**Problem description**: Each entry below should be reproduced character for character.

Start of Material provided

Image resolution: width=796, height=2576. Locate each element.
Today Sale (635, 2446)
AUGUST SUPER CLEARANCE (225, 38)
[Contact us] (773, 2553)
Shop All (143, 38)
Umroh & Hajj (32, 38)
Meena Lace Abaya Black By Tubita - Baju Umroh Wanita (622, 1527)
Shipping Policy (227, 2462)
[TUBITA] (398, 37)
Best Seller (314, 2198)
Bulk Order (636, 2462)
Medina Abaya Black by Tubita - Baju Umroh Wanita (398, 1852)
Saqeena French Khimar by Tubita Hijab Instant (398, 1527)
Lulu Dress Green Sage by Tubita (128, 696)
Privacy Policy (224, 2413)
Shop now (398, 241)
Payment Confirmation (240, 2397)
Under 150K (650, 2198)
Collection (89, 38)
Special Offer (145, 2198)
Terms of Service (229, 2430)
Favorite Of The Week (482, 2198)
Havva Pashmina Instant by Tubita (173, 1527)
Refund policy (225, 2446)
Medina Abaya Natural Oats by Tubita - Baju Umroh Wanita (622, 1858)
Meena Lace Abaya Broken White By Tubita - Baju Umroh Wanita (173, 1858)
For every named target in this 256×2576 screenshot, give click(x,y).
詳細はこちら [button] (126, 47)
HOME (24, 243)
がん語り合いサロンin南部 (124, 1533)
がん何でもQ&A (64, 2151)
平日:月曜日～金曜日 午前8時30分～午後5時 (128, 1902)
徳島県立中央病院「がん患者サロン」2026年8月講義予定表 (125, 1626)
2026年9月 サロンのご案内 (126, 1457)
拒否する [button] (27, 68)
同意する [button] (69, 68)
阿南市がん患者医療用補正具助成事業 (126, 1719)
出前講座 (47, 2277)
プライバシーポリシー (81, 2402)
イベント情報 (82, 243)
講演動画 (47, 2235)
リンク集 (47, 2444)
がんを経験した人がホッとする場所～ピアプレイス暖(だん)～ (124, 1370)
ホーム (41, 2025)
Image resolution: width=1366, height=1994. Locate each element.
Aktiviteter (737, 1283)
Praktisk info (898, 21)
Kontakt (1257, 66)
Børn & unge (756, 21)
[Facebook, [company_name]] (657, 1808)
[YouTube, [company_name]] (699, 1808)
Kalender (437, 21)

End of Material provided

**Response to this task**:
Image resolution: width=796, height=2576. Locate each element.
Today Sale (635, 2446)
AUGUST SUPER CLEARANCE (225, 38)
[Contact us] (773, 2553)
Shop All (143, 38)
Umroh & Hajj (32, 38)
Meena Lace Abaya Black By Tubita - Baju Umroh Wanita (622, 1527)
Shipping Policy (227, 2462)
[TUBITA] (398, 37)
Best Seller (314, 2198)
Bulk Order (636, 2462)
Medina Abaya Black by Tubita - Baju Umroh Wanita (398, 1852)
Saqeena French Khimar by Tubita Hijab Instant (398, 1527)
Lulu Dress Green Sage by Tubita (128, 696)
Privacy Policy (224, 2413)
Shop now (398, 241)
Payment Confirmation (240, 2397)
Under 150K (650, 2198)
Collection (89, 38)
Special Offer (145, 2198)
Terms of Service (229, 2430)
Favorite Of The Week (482, 2198)
Havva Pashmina Instant by Tubita (173, 1527)
Refund policy (225, 2446)
Medina Abaya Natural Oats by Tubita - Baju Umroh Wanita (622, 1858)
Meena Lace Abaya Broken White By Tubita - Baju Umroh Wanita (173, 1858)
For every named target in this 256×2576 screenshot, give click(x,y).
詳細はこちら [button] (126, 47)
HOME (24, 243)
がん語り合いサロンin南部 (124, 1533)
がん何でもQ&A (64, 2151)
平日:月曜日～金曜日 午前8時30分～午後5時 (128, 1902)
徳島県立中央病院「がん患者サロン」2026年8月講義予定表 (125, 1626)
2026年9月 サロンのご案内 (126, 1457)
拒否する [button] (27, 68)
同意する [button] (69, 68)
阿南市がん患者医療用補正具助成事業 (126, 1719)
出前講座 (47, 2277)
プライバシーポリシー (81, 2402)
イベント情報 (82, 243)
講演動画 (47, 2235)
リンク集 (47, 2444)
がんを経験した人がホッとする場所～ピアプレイス暖(だん)～ (124, 1370)
ホーム (41, 2025)
Image resolution: width=1366, height=1994. Locate each element.
Aktiviteter (737, 1283)
Praktisk info (898, 21)
Kontakt (1257, 66)
Børn & unge (756, 21)
[Facebook, [company_name]] (657, 1808)
[YouTube, [company_name]] (699, 1808)
Kalender (437, 21)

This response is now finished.